- **SELECTED PASSAGE**:
┄┄┄┄┄┄

Uncertainty Principle Questions

From De Broglie's wavelength we prove that $ \\ p = \frac{h}{\lambda} = \frac{hc}{\lambda c} \\$ $ \implies p = \frac{1240 eV nm}{(634nm)C} = 1.96 \frac{eV}{C} $

Energy of H-atom is given by, $$ \tag{1} E = \frac{-Re^2}{r} + \frac{p^2}{2m_e} $$ From HUP, $ \Delta x \Delta p \ge \hbar$, $$ \tag{2} \Delta p_x \approx \frac{\hbar}{r} $$ Put (2) in (1), $$ \tag{3} E = \frac{-ke^2}{r} + \frac{\hbar^2}{2mr^2} $$ For minimum energy, $$ \frac{dE}{dr} =0 \space \& \frac{d^2E}{dr^2} < 0$$ for $ r=r_0, \implies \frac{dE}{dr} = \frac{2ke^2}{r^2} - \frac{\hbar^2}{2mr^3} = 0 \\$ $\implies r_0 = 0.52 Å$. $\\$ Note: you can put $r_0$ in $\frac{d^2E}{dr^2}$ and find E for $r=r_0$ $\\$ $\implies E = -13.6eV$

As radius of atom is about $5 \times 10^{-15}m$, so the electron to be confined inside of nucleus of uncertainty in its position should not be more than this. Hence $\Delta x = 5 \times 10^{-15}m$. Thus corresponding uncertainty in momentum is $$ \Delta p \Delta x \approx \frac{\hbar}{2} \implies \Delta p \approx \frac{\hbar}{2 \Delta x} $$ $$ \implies \frac{1.054 \times 10^{-34} Js}{10^{-14}m} = 1.054 \times 10^{-20} Kg m/s $$ Now momentum of $e^-$ inside of nucleus must be at least $p = \Delta p = 1.054 \times 10^{-20} kgm/s$. Electron with such momentum would have kinetic energy equal to $E=pc \space$(neglecting rest mass energy). Thus, $$ E =1.054 \times 10^{-20} Kgms^{-1} \times 3 \times 10^{8} ms^{-1} = 3.1514 \times 10^{-12} J = 19.6 \space MeV$$ This energy is far greater than emitted $\beta$ particle whose maxim energy was 1 MeV. Thus electron can't be part of nucleus.

┄┄┄┄┄┄

- **EXTRACTED MATERIAL**:

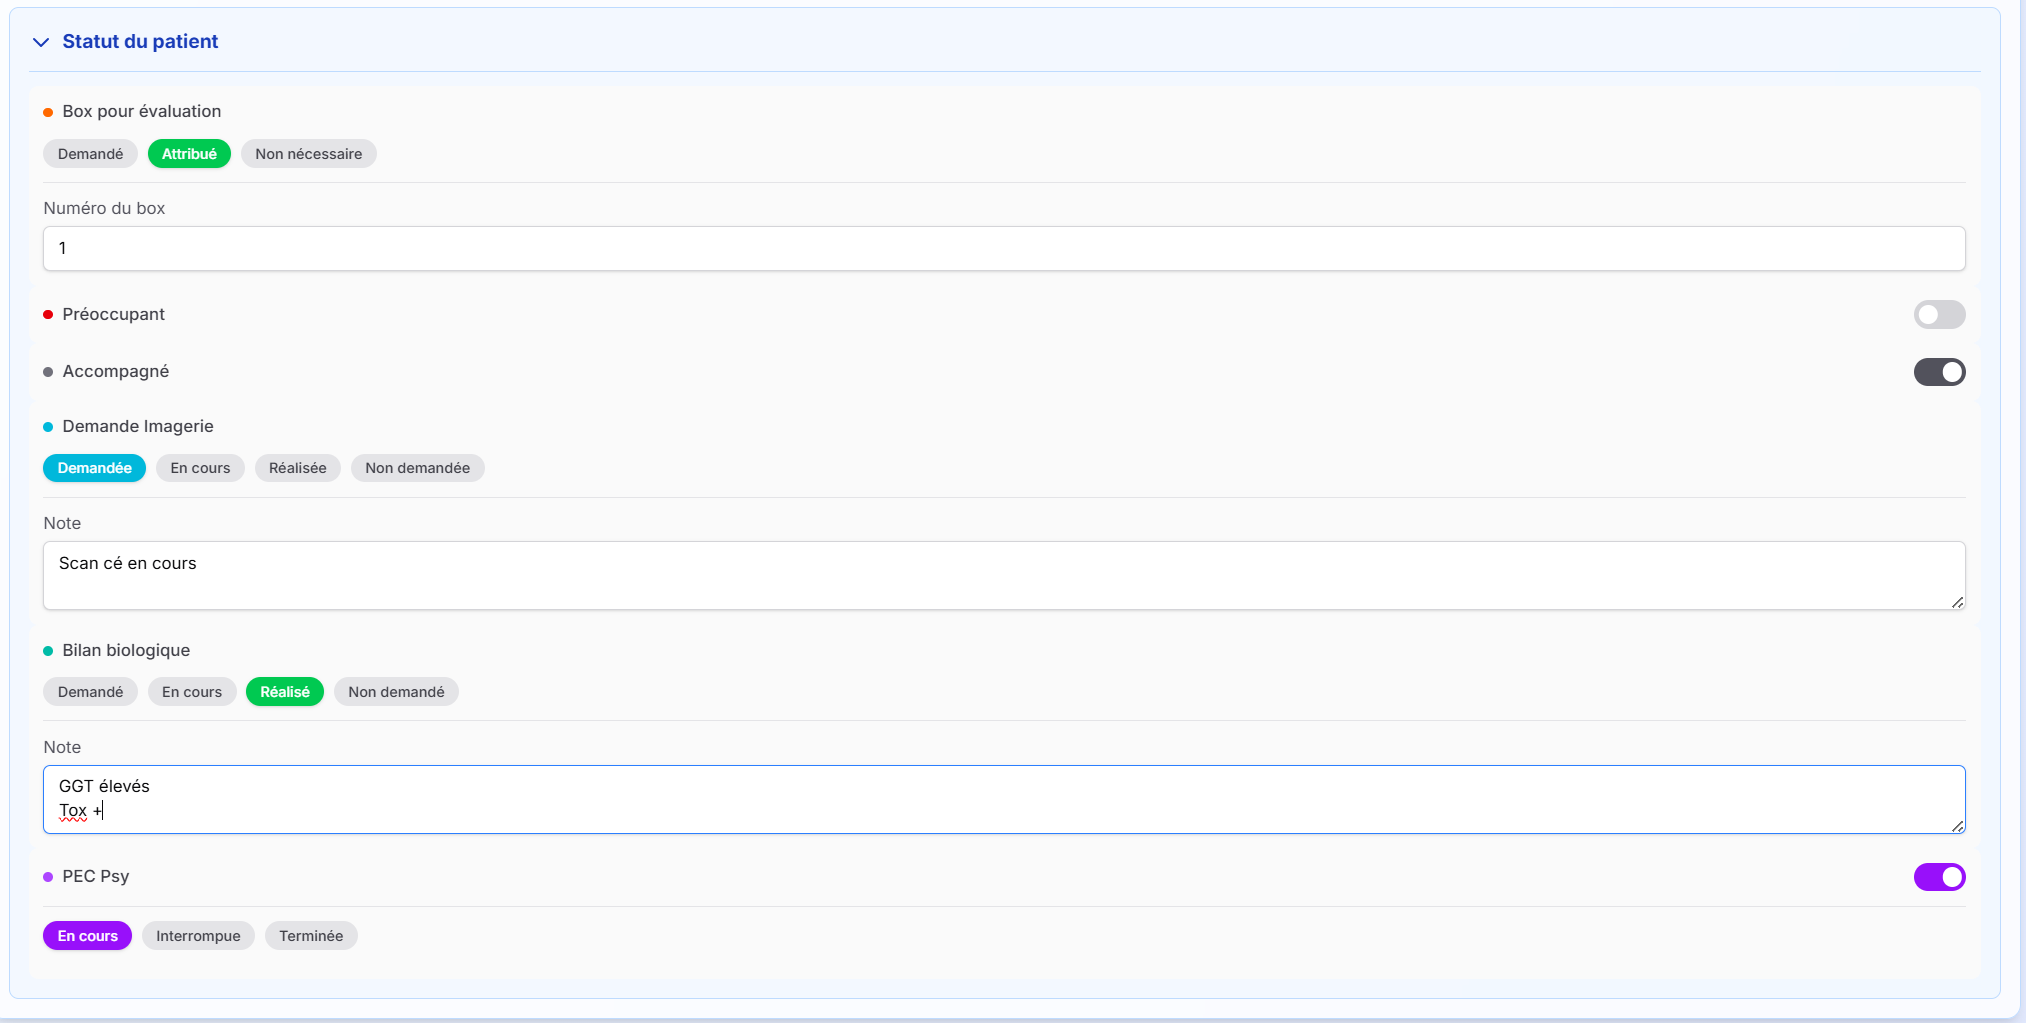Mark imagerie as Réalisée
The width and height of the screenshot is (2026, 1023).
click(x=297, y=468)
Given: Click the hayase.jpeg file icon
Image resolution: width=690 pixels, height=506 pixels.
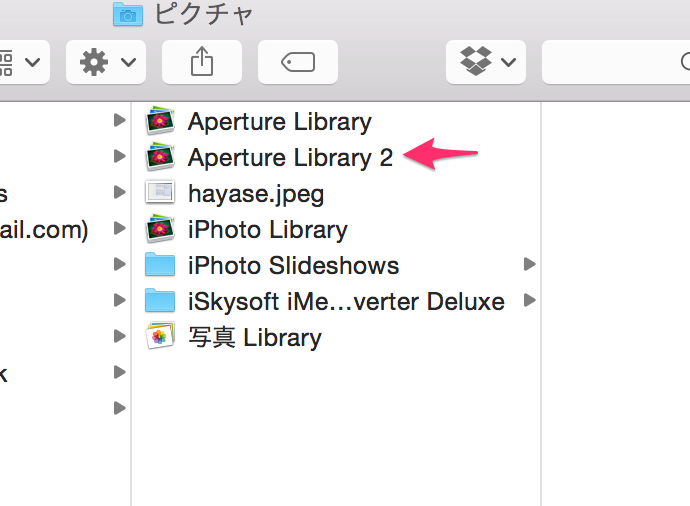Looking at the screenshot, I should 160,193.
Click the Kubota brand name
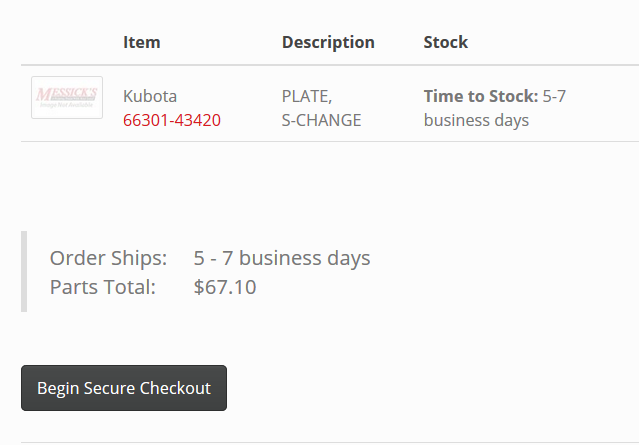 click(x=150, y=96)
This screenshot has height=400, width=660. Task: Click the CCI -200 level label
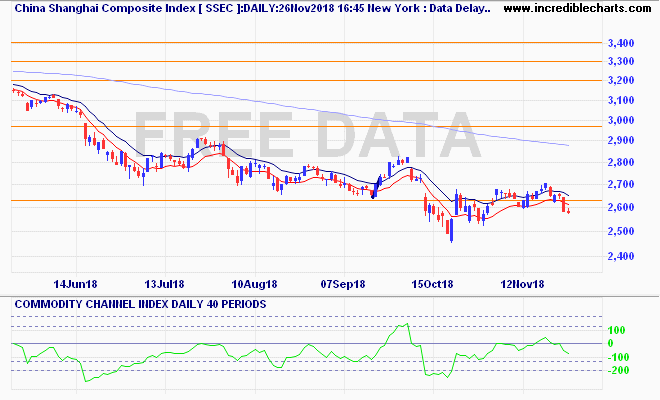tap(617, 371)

┄┄┄┄┄┄

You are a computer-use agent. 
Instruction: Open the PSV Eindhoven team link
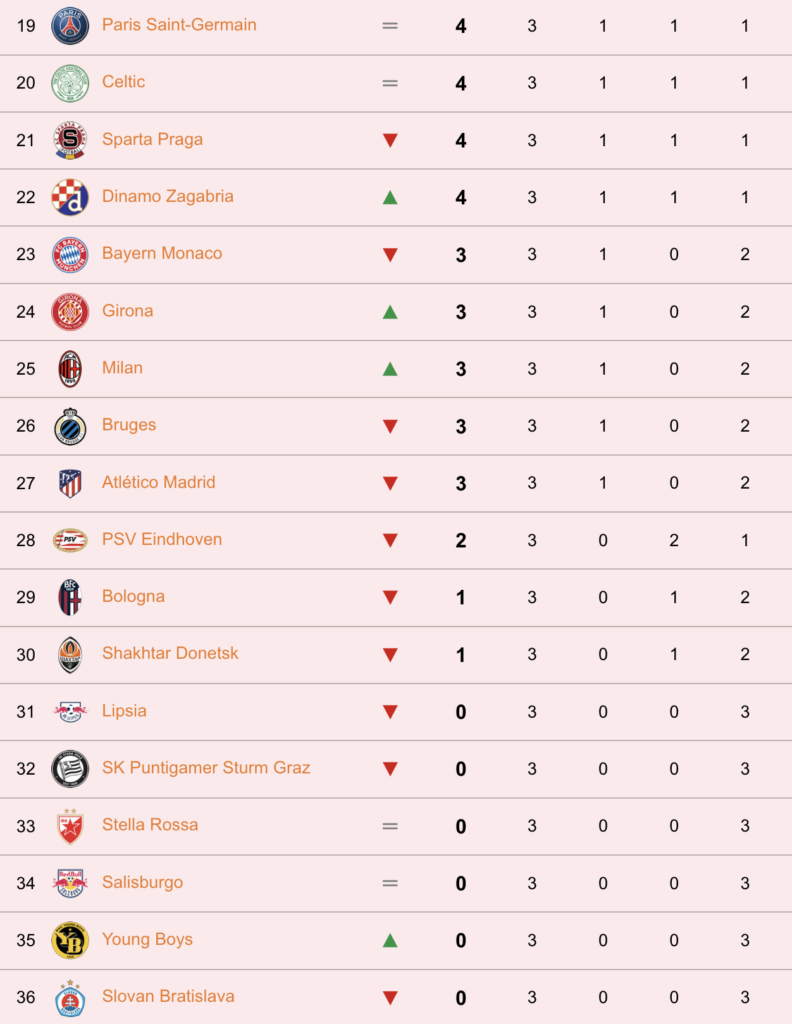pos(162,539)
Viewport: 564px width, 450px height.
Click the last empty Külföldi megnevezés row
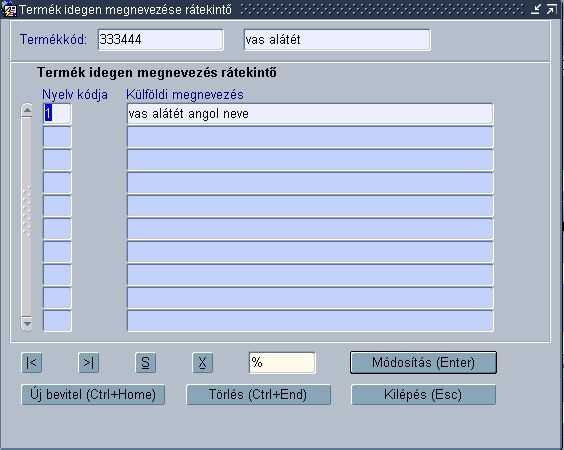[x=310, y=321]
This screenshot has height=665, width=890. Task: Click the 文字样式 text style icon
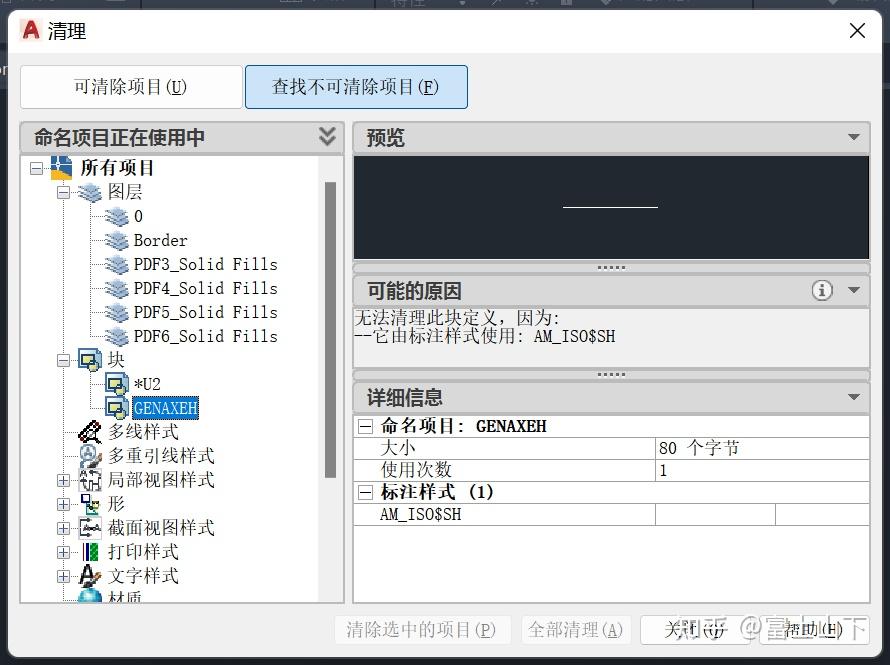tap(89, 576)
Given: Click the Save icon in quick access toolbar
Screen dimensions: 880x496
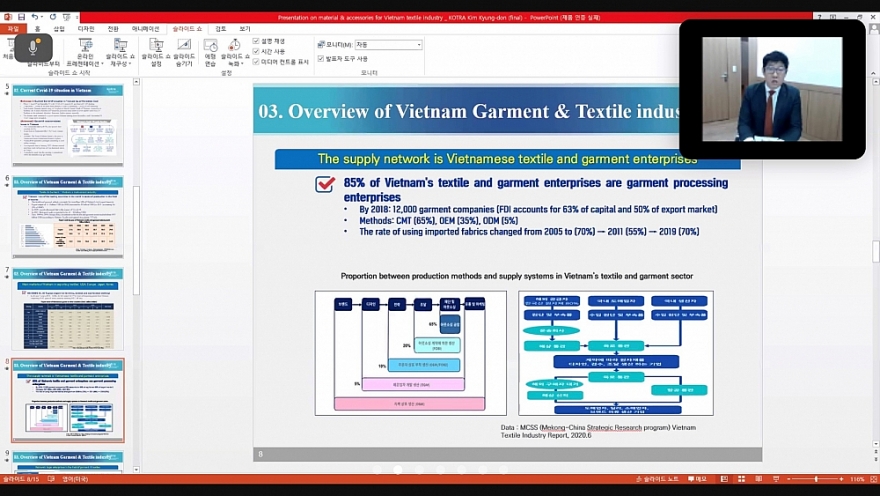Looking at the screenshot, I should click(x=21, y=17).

┄┄┄┄┄┄

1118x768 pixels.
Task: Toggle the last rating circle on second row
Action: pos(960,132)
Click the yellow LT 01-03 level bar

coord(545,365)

┄┄┄┄┄┄

- **SET PROBLEM A**:
In the uncertainty principle text, what maximum energy is given for the emitted β particle?
- **SET PROBLEM B**:
Please list every equation in the uncertainty principle text that carries a numbered tag, along with its tag number.

- **COMPLETE ANSWER A**:
1 MeV

- **COMPLETE ANSWER B**:
(1) E = −Re²/r + p²/(2mₑ)
(2) Δpₓ ≈ ħ/r
(3) E = −ke²/r + ħ²/(2mr²)